TRY IT ▸
Below are some entries. Repeat exactly the lines from the one with "Click the Enviar mensaje button" through the one with "Image resolution: width=983", and only those.

WORKING DATA ▸

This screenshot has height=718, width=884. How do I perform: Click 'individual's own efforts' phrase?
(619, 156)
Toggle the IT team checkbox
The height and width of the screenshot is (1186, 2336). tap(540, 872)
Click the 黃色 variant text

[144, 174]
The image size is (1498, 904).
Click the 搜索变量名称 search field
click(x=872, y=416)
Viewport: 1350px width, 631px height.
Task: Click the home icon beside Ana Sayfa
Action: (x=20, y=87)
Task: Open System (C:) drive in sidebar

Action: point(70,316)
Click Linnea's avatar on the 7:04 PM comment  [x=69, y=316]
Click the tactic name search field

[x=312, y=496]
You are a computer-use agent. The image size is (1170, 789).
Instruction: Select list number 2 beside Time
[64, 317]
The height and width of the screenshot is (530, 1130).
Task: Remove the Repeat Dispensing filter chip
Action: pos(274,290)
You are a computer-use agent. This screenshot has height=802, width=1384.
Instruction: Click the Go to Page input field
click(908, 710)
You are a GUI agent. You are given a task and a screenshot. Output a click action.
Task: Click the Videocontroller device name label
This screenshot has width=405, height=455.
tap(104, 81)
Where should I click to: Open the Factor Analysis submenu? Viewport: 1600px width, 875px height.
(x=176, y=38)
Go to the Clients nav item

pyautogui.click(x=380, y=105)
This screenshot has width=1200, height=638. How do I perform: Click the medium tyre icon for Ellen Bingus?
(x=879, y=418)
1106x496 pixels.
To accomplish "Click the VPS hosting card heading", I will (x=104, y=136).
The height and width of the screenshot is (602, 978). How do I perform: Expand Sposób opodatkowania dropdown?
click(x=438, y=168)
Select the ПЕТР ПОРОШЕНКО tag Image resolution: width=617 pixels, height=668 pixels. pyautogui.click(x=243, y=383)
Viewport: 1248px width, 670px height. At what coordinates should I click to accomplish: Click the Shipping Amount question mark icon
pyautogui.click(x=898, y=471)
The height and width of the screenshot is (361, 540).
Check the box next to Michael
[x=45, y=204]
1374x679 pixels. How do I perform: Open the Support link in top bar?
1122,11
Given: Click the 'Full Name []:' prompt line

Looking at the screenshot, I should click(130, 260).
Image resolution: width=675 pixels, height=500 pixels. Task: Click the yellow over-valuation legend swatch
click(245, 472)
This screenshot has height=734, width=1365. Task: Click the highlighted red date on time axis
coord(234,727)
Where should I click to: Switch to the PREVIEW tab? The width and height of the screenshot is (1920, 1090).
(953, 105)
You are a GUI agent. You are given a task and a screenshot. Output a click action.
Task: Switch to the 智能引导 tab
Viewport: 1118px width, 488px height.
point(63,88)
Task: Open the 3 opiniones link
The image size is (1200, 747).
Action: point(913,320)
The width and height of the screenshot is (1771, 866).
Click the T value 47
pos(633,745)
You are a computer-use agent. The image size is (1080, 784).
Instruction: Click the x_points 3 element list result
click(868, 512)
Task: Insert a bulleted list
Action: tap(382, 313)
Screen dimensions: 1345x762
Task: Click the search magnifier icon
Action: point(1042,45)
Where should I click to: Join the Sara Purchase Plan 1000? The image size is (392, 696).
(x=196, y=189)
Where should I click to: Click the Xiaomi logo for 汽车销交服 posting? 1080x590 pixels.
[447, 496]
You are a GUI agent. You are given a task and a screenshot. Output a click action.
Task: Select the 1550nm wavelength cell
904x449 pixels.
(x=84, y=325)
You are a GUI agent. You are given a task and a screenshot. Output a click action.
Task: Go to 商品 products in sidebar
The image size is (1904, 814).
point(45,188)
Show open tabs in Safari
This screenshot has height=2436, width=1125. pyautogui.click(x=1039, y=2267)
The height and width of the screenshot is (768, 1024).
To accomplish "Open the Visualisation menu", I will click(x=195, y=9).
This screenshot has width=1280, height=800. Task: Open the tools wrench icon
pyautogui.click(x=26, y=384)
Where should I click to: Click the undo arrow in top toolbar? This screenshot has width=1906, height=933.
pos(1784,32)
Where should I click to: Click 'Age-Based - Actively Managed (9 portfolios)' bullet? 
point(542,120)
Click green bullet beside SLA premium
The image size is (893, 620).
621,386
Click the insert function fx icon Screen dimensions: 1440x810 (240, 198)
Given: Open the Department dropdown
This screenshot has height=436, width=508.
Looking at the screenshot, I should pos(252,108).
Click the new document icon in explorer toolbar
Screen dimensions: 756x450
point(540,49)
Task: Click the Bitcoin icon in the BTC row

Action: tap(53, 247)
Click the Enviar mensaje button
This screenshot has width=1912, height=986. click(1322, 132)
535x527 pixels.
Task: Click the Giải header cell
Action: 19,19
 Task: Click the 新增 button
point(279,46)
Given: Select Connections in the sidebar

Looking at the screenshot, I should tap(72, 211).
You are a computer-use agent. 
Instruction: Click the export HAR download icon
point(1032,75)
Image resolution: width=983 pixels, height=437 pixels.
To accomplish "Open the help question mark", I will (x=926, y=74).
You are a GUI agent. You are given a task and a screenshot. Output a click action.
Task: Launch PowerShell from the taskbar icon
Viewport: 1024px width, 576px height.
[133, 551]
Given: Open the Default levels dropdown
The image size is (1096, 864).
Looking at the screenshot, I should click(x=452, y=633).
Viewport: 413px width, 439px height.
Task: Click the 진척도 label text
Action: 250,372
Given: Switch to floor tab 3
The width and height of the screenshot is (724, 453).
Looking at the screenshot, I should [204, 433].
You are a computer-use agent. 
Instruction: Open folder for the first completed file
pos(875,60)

WRITTEN SOLUTION ▸
Click the Enviar mensaje button
This screenshot has width=1912, height=986. click(1322, 132)
535x527 pixels.
Task: Click the Giải header cell
Action: 19,19
 Task: Click the 新增 button
point(279,46)
Given: Select Connections in the sidebar

Looking at the screenshot, I should tap(72, 211).
You are a computer-use agent. 
Instruction: Click the export HAR download icon
point(1032,75)
Image resolution: width=983 pixels, height=437 pixels.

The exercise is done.